◆ **Dataset records**
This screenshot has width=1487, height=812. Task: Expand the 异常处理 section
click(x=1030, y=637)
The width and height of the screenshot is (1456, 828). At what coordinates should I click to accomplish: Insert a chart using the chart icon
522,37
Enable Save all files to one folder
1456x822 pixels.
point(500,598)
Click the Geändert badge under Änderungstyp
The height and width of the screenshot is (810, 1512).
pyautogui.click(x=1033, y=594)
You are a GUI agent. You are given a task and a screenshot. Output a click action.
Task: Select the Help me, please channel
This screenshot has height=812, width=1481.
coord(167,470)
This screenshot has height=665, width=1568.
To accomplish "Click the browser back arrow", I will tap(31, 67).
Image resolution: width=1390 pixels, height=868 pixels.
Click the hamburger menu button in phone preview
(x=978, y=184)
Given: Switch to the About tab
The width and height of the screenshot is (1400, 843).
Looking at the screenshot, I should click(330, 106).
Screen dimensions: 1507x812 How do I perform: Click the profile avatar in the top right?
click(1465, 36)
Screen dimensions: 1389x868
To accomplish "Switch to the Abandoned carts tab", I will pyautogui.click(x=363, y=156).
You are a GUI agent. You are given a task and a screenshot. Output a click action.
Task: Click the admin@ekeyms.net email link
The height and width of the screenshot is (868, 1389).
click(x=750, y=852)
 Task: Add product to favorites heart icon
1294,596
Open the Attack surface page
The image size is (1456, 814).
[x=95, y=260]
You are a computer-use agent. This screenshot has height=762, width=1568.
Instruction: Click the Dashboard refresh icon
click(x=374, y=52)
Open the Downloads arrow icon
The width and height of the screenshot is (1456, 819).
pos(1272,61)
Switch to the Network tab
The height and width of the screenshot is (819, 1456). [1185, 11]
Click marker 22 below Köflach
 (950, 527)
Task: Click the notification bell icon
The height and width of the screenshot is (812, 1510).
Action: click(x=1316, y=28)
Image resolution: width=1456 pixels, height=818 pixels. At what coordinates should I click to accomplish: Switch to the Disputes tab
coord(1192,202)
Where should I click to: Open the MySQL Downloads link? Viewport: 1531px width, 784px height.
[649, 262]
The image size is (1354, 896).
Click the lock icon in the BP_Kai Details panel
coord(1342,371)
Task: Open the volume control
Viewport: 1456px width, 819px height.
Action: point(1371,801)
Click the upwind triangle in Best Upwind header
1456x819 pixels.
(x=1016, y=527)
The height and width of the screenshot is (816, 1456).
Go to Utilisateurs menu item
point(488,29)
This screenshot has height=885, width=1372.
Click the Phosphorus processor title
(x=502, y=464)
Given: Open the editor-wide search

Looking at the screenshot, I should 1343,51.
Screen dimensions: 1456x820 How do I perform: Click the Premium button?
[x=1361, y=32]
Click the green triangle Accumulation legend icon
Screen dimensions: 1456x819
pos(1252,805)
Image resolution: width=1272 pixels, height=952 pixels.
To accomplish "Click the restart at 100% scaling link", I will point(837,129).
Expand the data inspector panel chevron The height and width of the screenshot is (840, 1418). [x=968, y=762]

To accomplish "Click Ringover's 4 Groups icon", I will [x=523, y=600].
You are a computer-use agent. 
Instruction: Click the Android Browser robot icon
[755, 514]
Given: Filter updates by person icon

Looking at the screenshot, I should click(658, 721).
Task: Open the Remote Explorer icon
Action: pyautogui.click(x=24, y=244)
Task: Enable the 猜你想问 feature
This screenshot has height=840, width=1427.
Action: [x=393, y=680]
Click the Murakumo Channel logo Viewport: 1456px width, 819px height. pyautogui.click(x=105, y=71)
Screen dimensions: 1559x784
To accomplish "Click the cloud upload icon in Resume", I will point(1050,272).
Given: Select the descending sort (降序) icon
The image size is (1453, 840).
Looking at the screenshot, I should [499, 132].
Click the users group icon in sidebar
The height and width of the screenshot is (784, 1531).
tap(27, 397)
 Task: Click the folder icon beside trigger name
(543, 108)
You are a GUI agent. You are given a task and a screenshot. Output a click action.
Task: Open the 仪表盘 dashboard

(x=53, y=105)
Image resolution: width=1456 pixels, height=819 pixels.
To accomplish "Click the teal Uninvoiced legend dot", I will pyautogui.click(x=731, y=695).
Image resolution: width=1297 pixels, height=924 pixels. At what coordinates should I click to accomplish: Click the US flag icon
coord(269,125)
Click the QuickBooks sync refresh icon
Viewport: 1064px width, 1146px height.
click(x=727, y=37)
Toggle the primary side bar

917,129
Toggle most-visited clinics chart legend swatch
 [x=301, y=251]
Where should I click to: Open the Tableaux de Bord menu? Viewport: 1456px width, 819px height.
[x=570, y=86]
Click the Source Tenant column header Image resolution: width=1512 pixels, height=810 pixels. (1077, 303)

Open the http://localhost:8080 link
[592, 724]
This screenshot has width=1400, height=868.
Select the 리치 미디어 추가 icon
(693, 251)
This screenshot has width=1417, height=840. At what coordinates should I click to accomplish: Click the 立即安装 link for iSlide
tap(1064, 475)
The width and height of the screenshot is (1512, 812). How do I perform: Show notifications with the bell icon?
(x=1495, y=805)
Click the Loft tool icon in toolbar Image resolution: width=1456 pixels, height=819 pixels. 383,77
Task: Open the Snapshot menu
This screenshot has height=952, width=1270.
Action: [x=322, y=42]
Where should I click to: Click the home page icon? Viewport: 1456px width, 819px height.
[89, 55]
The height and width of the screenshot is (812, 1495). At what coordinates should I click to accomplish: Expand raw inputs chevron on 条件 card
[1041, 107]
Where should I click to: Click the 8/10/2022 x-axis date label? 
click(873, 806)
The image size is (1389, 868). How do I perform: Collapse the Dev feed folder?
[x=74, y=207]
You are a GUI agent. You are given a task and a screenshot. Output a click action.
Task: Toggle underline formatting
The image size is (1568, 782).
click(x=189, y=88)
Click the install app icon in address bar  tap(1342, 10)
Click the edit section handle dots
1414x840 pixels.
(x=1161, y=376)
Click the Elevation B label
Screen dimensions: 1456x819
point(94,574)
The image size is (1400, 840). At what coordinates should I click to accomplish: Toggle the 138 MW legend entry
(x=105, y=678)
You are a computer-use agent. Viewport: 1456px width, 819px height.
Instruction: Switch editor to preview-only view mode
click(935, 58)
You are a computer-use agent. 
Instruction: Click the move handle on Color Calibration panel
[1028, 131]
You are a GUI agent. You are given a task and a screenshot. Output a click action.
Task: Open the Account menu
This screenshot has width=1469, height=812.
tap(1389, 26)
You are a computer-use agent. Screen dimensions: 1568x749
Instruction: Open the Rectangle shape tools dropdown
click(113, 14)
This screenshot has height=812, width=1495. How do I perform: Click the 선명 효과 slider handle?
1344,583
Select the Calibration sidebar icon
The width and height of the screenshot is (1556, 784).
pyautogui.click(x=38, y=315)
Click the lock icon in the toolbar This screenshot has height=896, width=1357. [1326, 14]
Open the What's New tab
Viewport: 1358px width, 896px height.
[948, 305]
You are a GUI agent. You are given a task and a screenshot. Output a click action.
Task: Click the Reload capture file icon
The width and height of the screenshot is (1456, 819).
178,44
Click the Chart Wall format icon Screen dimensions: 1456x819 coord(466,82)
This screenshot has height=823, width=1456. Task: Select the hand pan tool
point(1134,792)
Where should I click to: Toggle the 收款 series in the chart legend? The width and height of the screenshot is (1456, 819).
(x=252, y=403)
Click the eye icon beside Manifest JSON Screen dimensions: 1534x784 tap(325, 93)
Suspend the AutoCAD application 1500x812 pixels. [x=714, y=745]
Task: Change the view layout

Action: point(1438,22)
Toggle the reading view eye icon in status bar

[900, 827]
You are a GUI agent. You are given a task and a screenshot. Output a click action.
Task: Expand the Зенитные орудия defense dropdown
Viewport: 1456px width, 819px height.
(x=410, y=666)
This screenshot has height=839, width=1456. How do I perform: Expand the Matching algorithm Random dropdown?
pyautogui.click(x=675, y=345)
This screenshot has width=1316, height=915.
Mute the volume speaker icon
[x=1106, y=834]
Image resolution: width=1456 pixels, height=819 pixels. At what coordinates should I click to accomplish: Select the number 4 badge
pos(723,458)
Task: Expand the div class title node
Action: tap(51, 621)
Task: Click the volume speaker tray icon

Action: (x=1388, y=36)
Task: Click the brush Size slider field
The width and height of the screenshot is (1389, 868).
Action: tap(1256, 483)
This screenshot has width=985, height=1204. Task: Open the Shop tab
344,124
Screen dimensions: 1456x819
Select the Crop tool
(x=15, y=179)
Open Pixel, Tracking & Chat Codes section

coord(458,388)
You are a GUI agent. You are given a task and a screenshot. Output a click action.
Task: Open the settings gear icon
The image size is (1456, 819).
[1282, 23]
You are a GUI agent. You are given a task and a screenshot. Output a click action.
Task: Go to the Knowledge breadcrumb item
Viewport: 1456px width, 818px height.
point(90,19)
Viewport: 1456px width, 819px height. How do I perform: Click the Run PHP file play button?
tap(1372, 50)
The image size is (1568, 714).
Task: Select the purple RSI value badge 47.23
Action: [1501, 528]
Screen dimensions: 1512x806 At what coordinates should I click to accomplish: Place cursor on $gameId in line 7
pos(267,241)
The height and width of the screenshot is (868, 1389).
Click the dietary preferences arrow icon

◆ **Work order**
Write out exactly, please, the lines beginning at the start of the material and ending with the line that holds "Enable Save all files to one folder", both included.

◆ **Solution**
This screenshot has width=1487, height=812. Task: Expand the 异常处理 section
click(x=1030, y=637)
The width and height of the screenshot is (1456, 828). At what coordinates should I click to accomplish: Insert a chart using the chart icon
522,37
Enable Save all files to one folder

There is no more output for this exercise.